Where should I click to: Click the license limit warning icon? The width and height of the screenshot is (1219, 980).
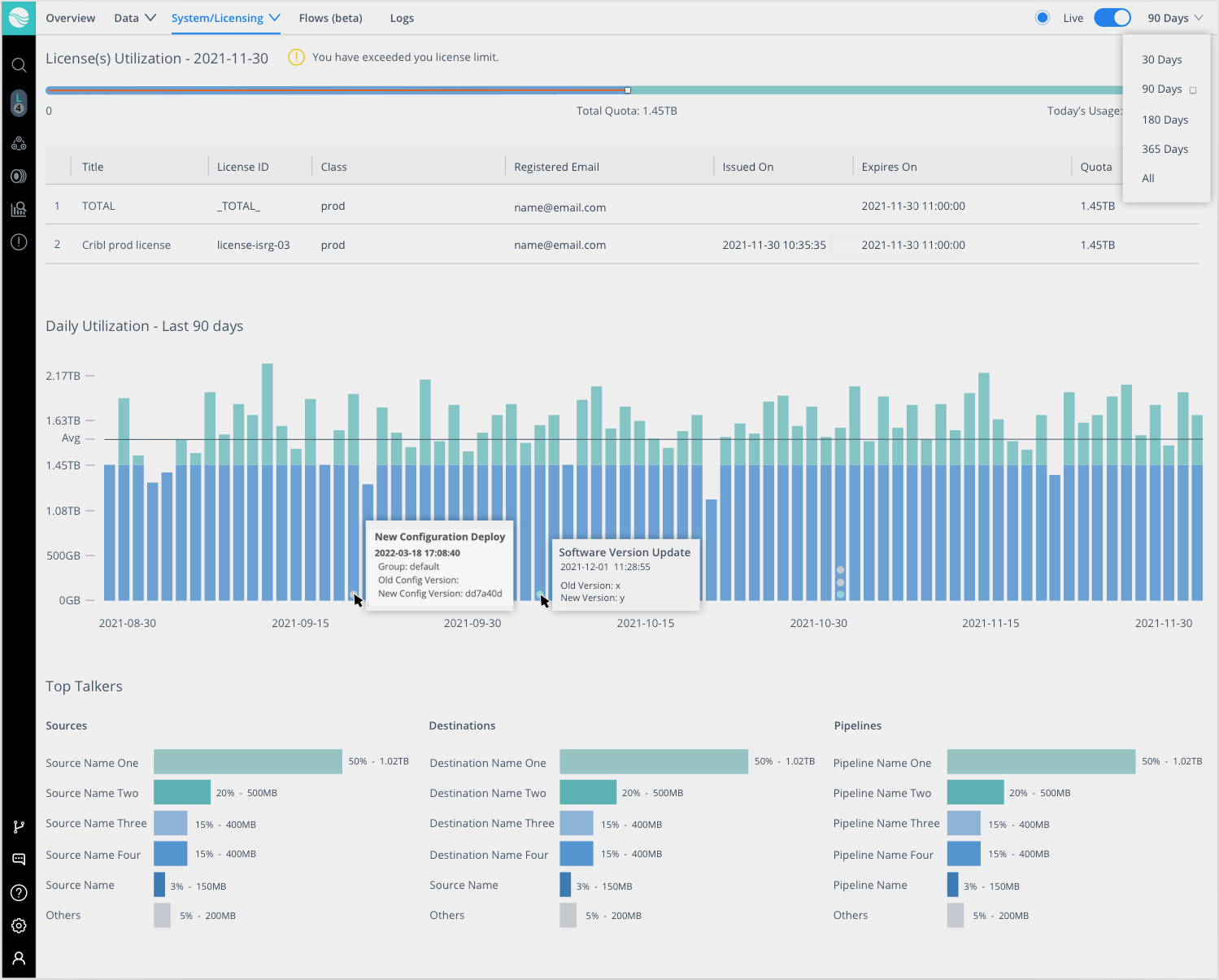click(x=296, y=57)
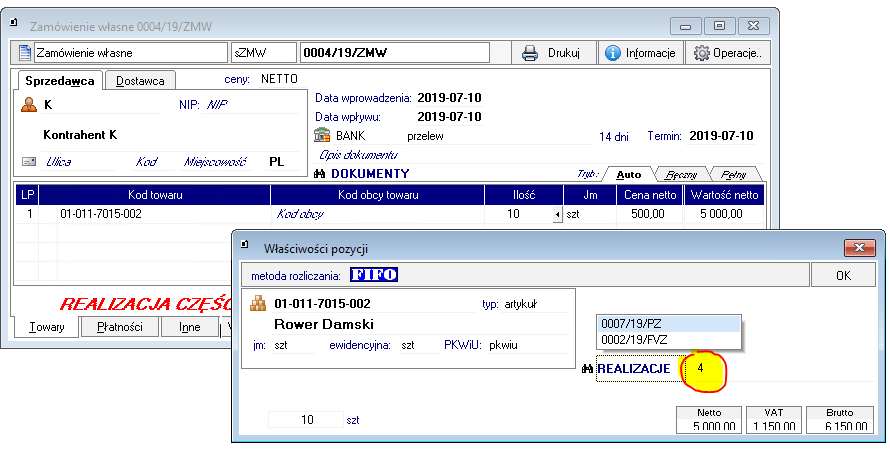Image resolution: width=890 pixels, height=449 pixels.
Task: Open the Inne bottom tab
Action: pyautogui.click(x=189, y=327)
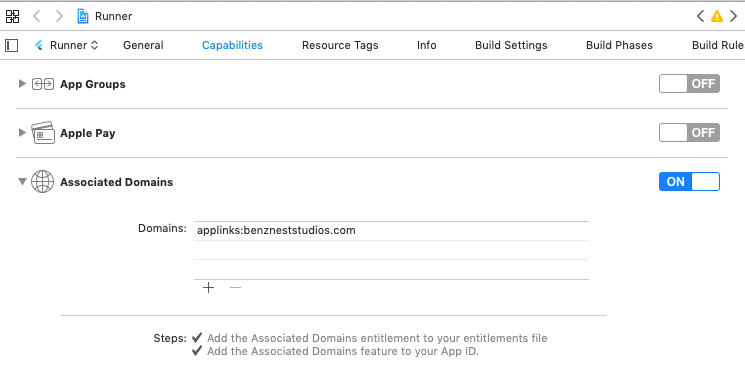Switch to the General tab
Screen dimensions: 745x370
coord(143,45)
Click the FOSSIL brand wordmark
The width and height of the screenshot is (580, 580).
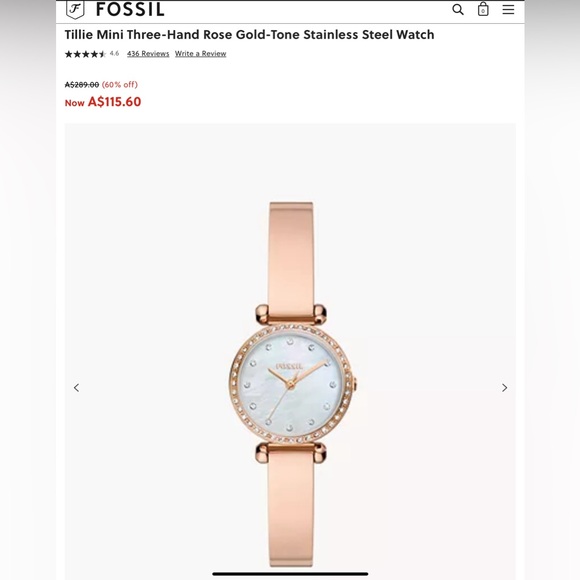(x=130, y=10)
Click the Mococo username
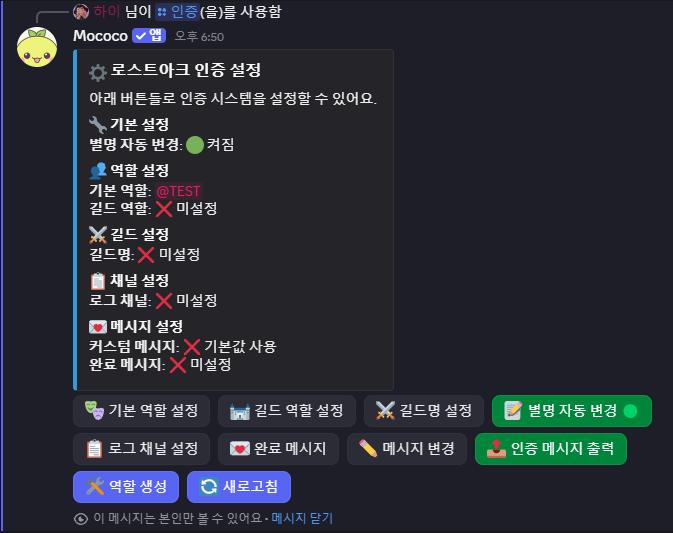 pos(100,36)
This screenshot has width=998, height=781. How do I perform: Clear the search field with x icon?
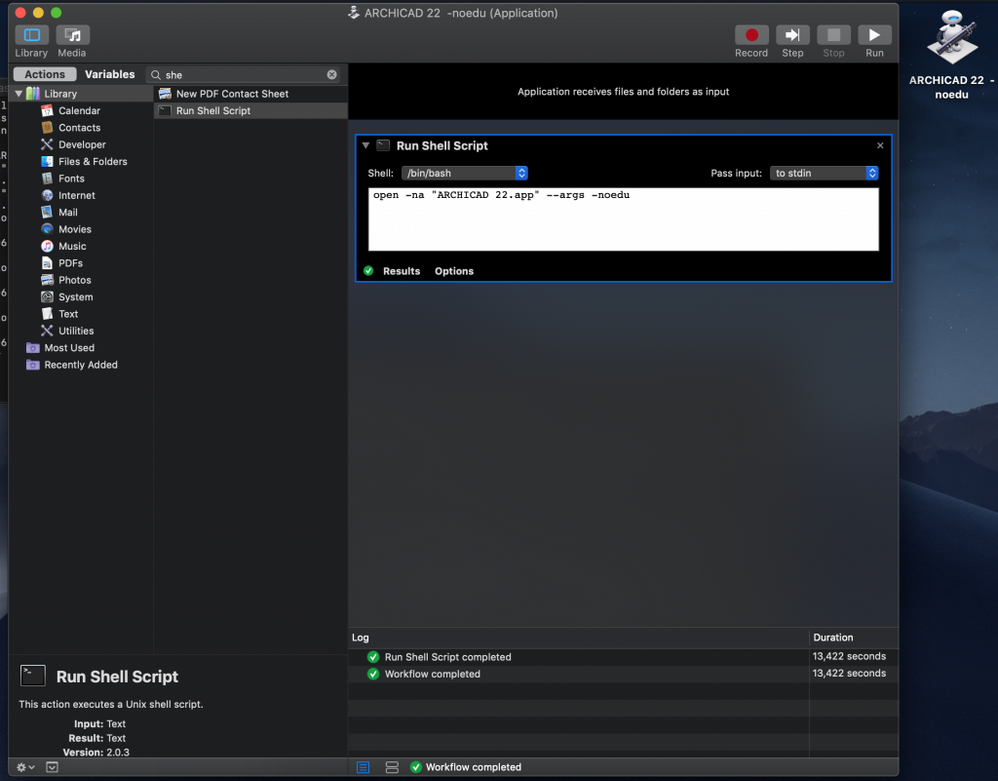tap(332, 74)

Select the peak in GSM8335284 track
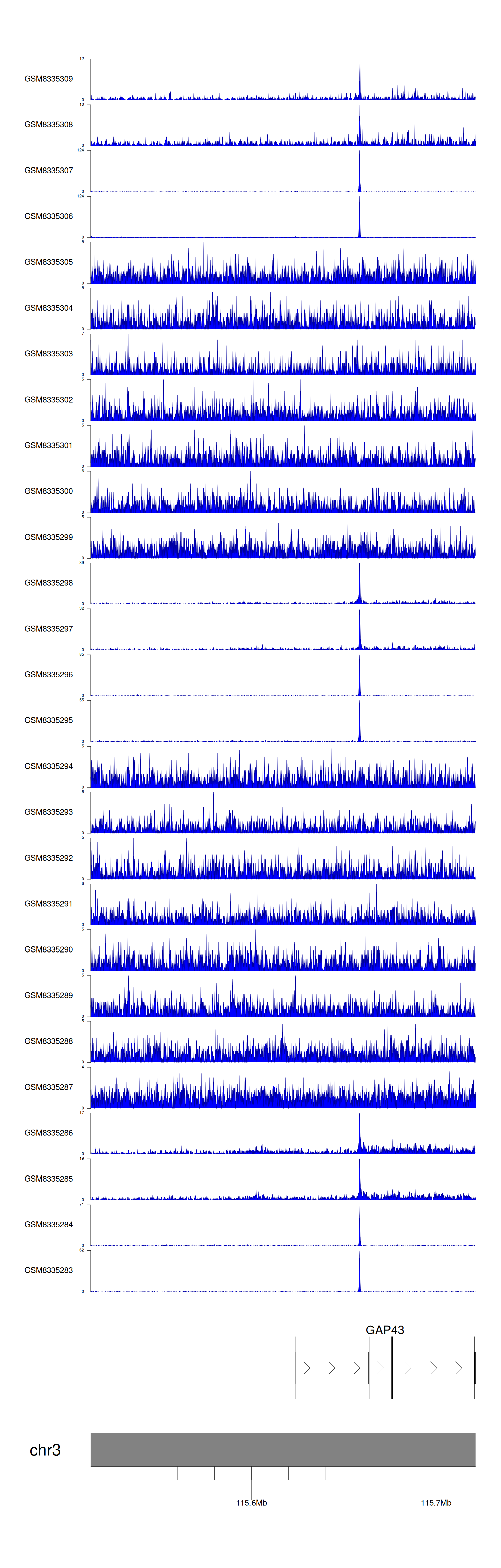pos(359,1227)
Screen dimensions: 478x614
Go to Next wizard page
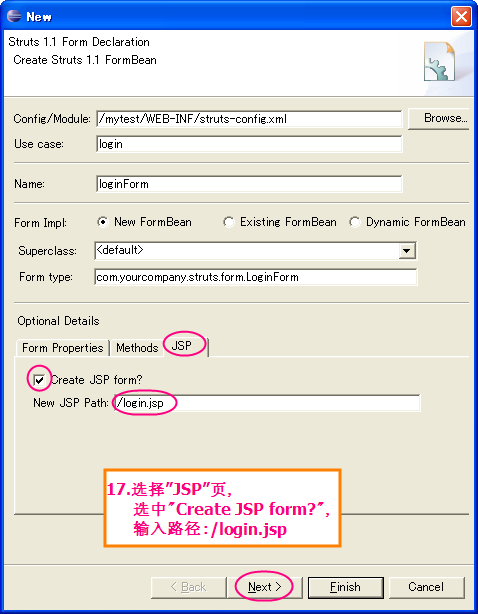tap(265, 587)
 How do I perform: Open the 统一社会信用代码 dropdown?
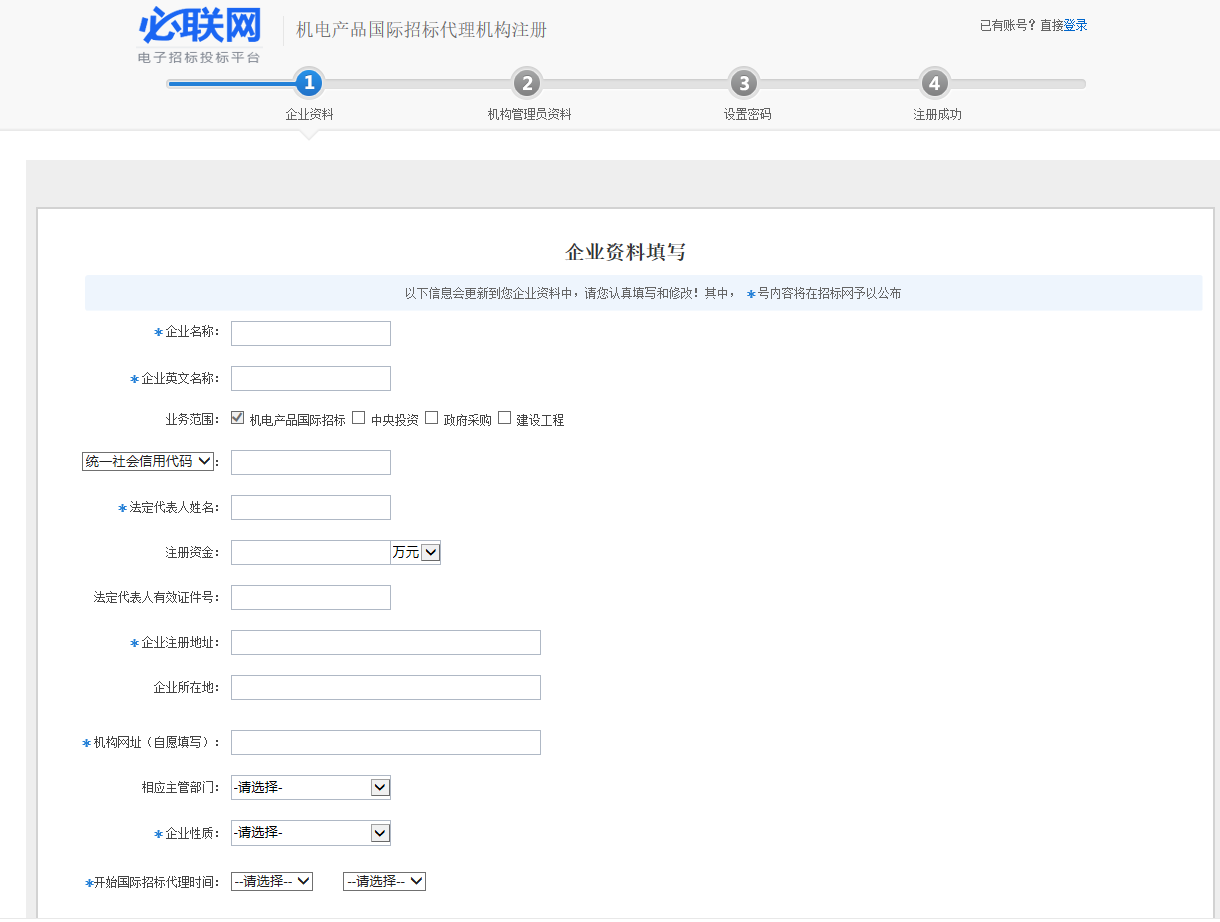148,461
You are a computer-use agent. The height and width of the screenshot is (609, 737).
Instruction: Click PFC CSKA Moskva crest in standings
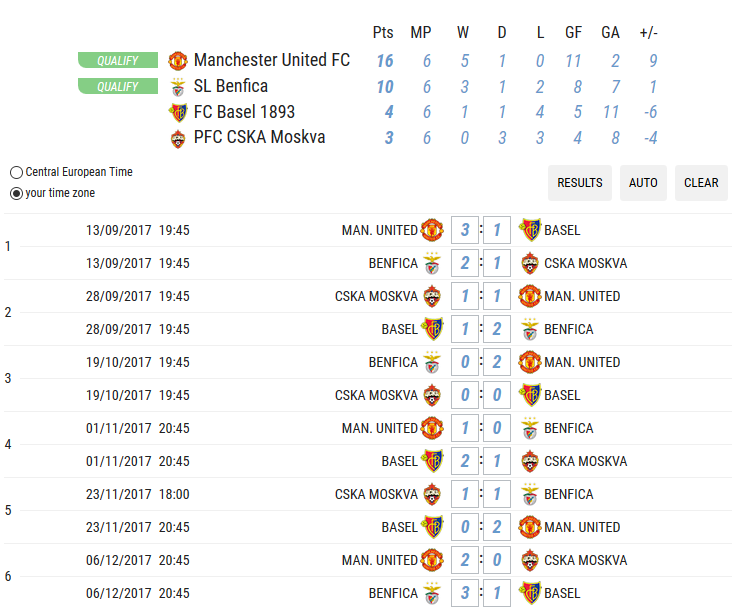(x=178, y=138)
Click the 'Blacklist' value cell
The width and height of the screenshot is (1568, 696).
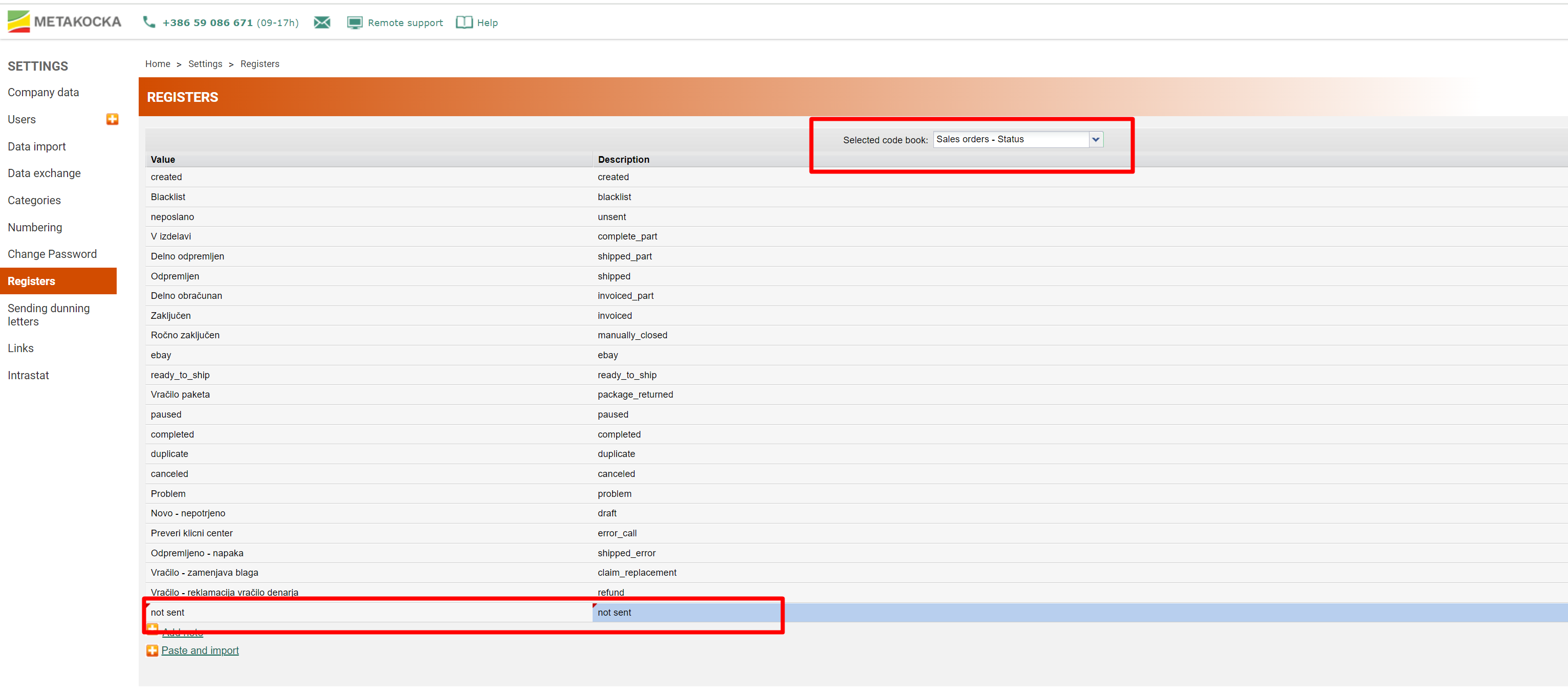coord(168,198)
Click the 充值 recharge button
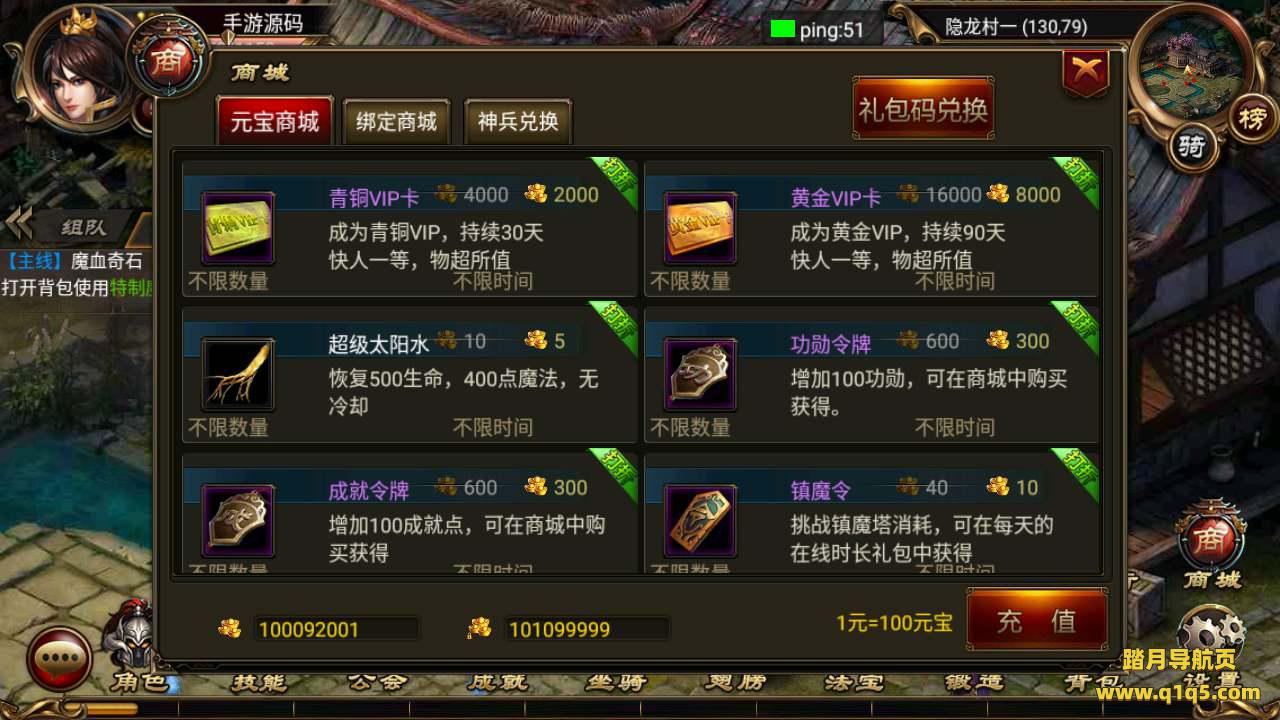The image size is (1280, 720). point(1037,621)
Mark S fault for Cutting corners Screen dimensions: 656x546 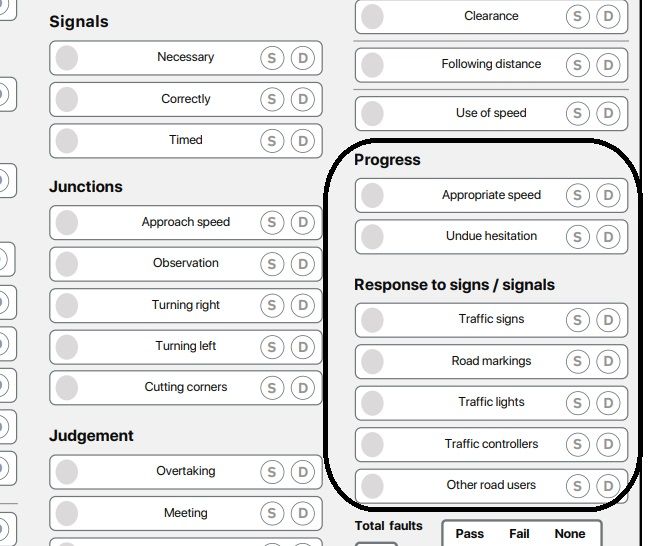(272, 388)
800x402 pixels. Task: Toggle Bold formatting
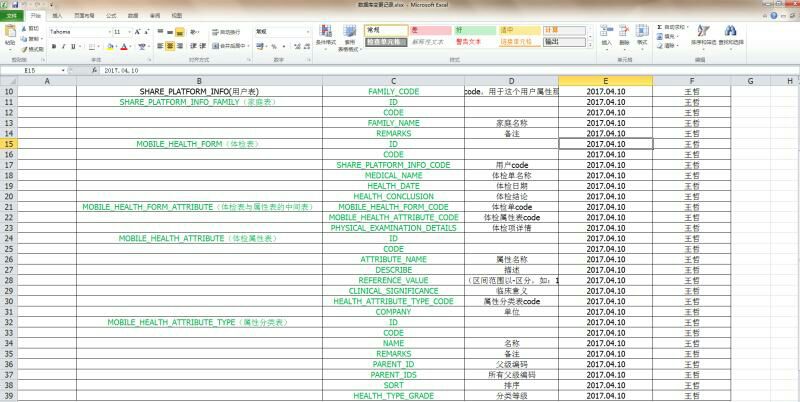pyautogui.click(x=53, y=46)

▸ **WHAT THIS TASK INVOLVES**: Return the data word for word, everything from the start down to the line containing "coord(143,45)", including that line. Leave the pictures out of your answer.

▸ **TASK SOLUTION**:
Where should I click to: Click the license limit warning icon? The width and height of the screenshot is (1219, 980).
click(x=296, y=57)
Image resolution: width=890 pixels, height=449 pixels.
Task: Open the Inne bottom tab
Action: pyautogui.click(x=189, y=327)
Switch to the General tab
Screen dimensions: 745x370
coord(143,45)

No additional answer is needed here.